Ten days after admission, EGD revealed the presence of a thick, white exudate on the pink esophageal mucosa. Oral feeding was started on d 13. However, he sometimes complained about chest oppression after meal. Both an EGD on d 24 (Figure 1B) and a barium swallow on d 27 (Figure 2A) demonstrated stricture of the middle esophagus. On d 39, we performed balloon dilatation to the stricture. With the assistance of esophagoscope and a guidewire, a 20-mm balloon dilator was inserted to the stricture. The balloon dilator was inflated to a pressure of 2 atm for 5 min. Balloon dilatation was accomplished without any complication. Two days after, the barium swallow demonstrated improvement of the stricture (Figure 2B). The patient was discharged without complaints on d 46 taking 20 mg of omeprazole once a day. His alcoholic hepatitis was reversible and laboratory data has been normal since discharge.

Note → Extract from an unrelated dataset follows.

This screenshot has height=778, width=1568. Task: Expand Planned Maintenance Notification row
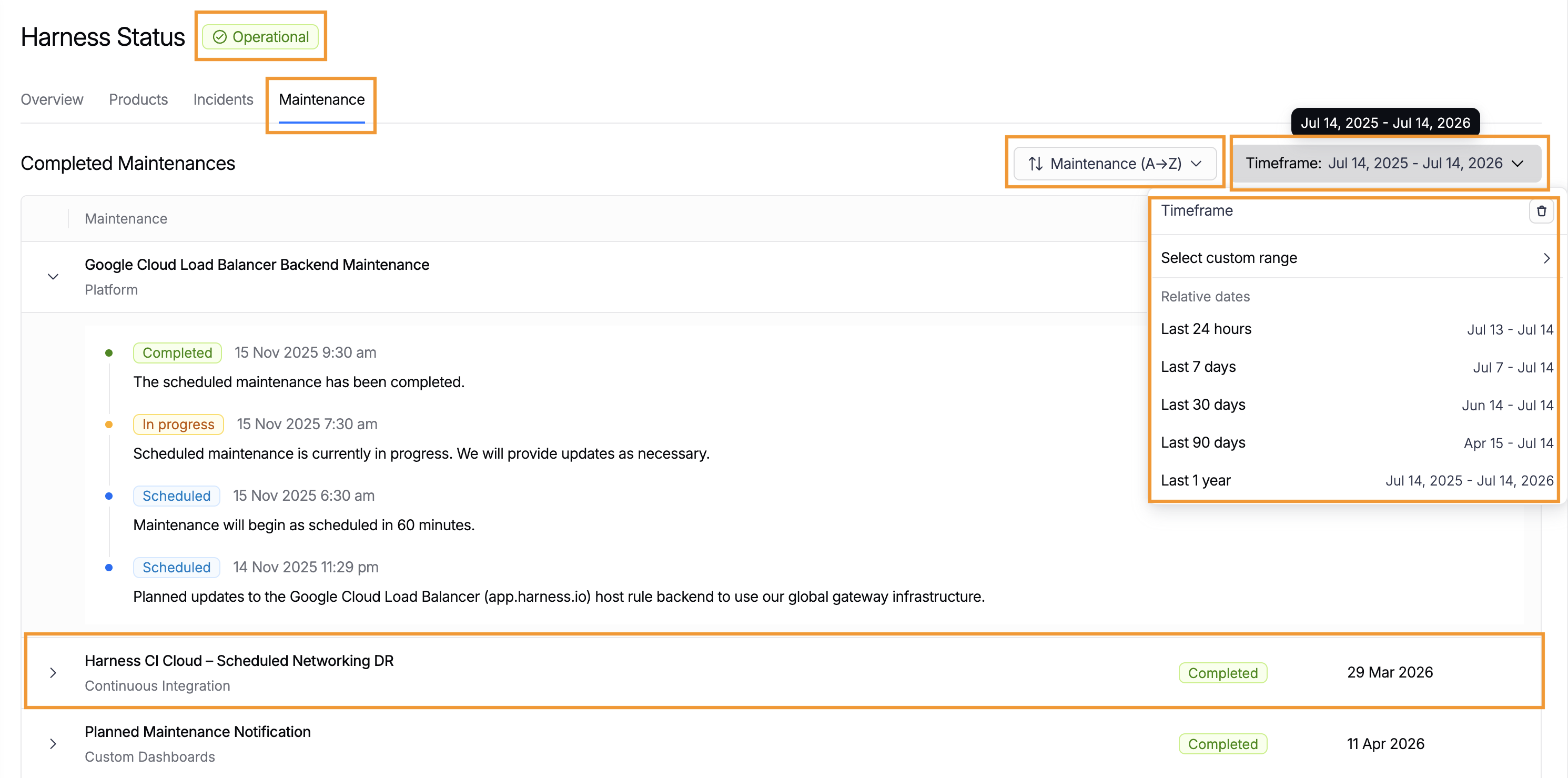53,744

Figure 2 Barium swallow study.
A: Stricture formation at middle esophagus on d 27. The diameter of the lumen was 6 mm; B: On d 41, improvement of the stricture was seen after balloon dilatation.
DISCUSSION
AEN or Black esophagus was first described in 1990 by Goldenberg et al[1], although two post-mortem cases had previously been reported[7,8]. The precise incidence and prevalence of this disease are unknown. Autopsy studies have estimated its prevalence at 0.1-0.2%[9,10]. Moreto et al[11], have identified 10 cases of AEN in a review of more than 80 000 upper endoscopies, an incidence rate of only 0.0125%. Among variety of mechanisms for the development of this condition including direct toxic effect[12,13] or indirect acidic effect[14,15], low systemic perfusion seems to play the dominant role. The main complications are esophageal stenosis and stricture formation[3].

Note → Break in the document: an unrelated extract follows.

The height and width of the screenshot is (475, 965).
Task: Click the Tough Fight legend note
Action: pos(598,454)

Lactic acidosis is the cause of sudden death in alcoholics[16]. It is caused by an elevation of the NADH/NAD+ ratio with increased formation of lactate from pyruvate, diminished gluconeogenesis and decreased lactate uptake into the liver[17,18]. Thiamine deficiency due to malnutrition and the direct action of alcohol are responsible for the occurrence of lactic acidosis[19,20]. Five typical symptoms of alcoholic lactic acidosis are vomiting, nausea, abdominal pain, tachycardia and the Kussmaul form of respiration. In this case, we suspect that his acidosis appeared at least a week before his admission because his nausea and appetite loss had started. Lactic acidosis might have been worsened by his malnutrition and alcohol abuse.

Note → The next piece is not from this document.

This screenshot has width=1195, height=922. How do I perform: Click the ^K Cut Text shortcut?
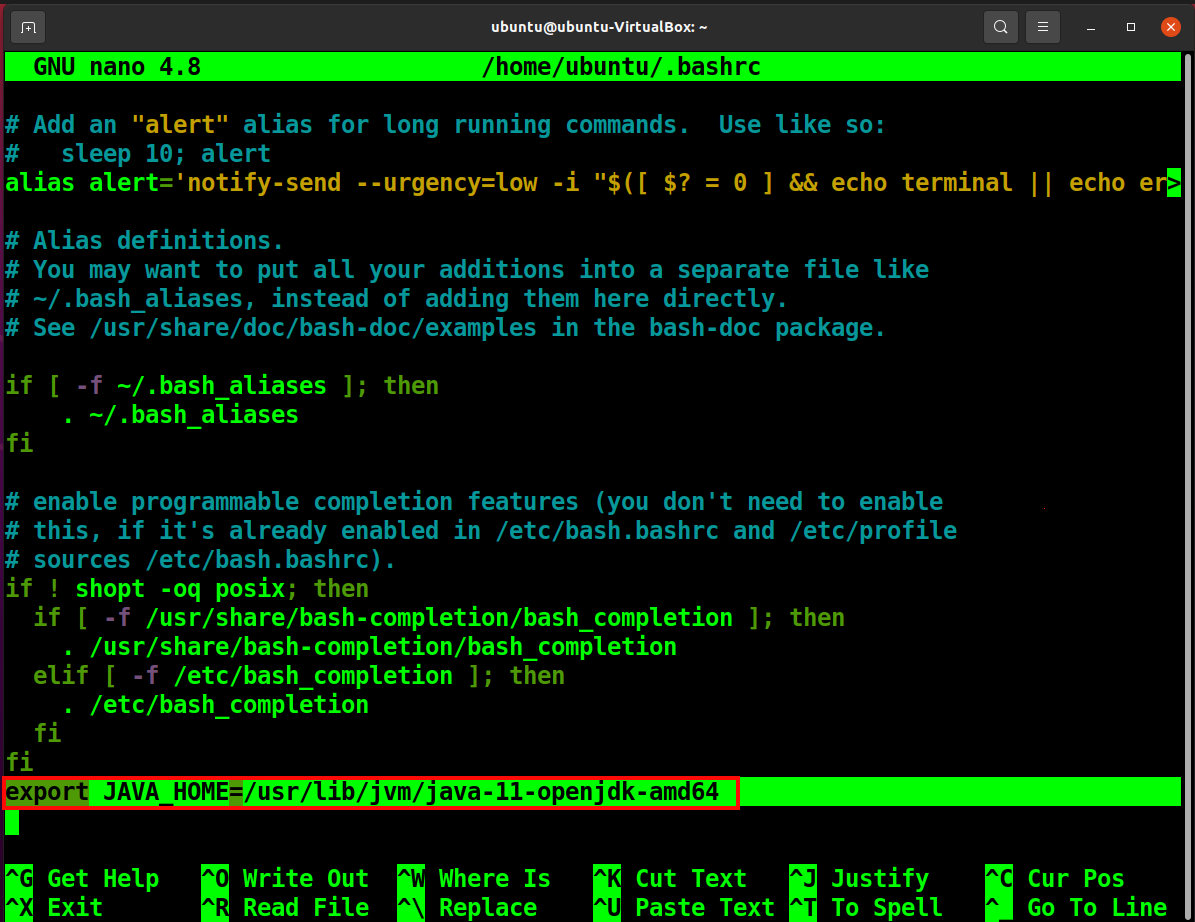coord(670,879)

The fall in blood pH had profound effects on circulation systems. Intrinsic cardiac contractility may be depressed, but inotropic function can be normal because of catecholamine release. Both peripheral arterial vasodilatation and central venoconstruction can be present. Several reports described cases of stroke[21], intestinal necrosis[22], heart failure, and pancreatitis[23] in severe metabolic acidosis and those may be associated with physiologic response to hypovolemia and subsequent poor organ perfusion caused by severe acidosis. Low esophageal perfusion pressure, a presumed cause of our case, was suggested by his original hypotension. In addition, coagulation abnormality by acute pancreatitis can aggravate esophageal mucosal perfusion. Severe peripheral circulatory failure also makes massive gastric distension and renal insufficiency. Moreover, alcohol overindulgence induces irritation of the gastric mucosa and the accumulation of large volume of gastric secretions. This can overwhelm the normal defense of the esophagus, and could be another cause of our case.
In conclusion, we reported a case of AEN caused by alcohol abuse. The main pathogenesis can be accounted for low systemic perfusion caused by severe lactic acidosis. The stricture area of middle esophagus was managed with balloon dilatation.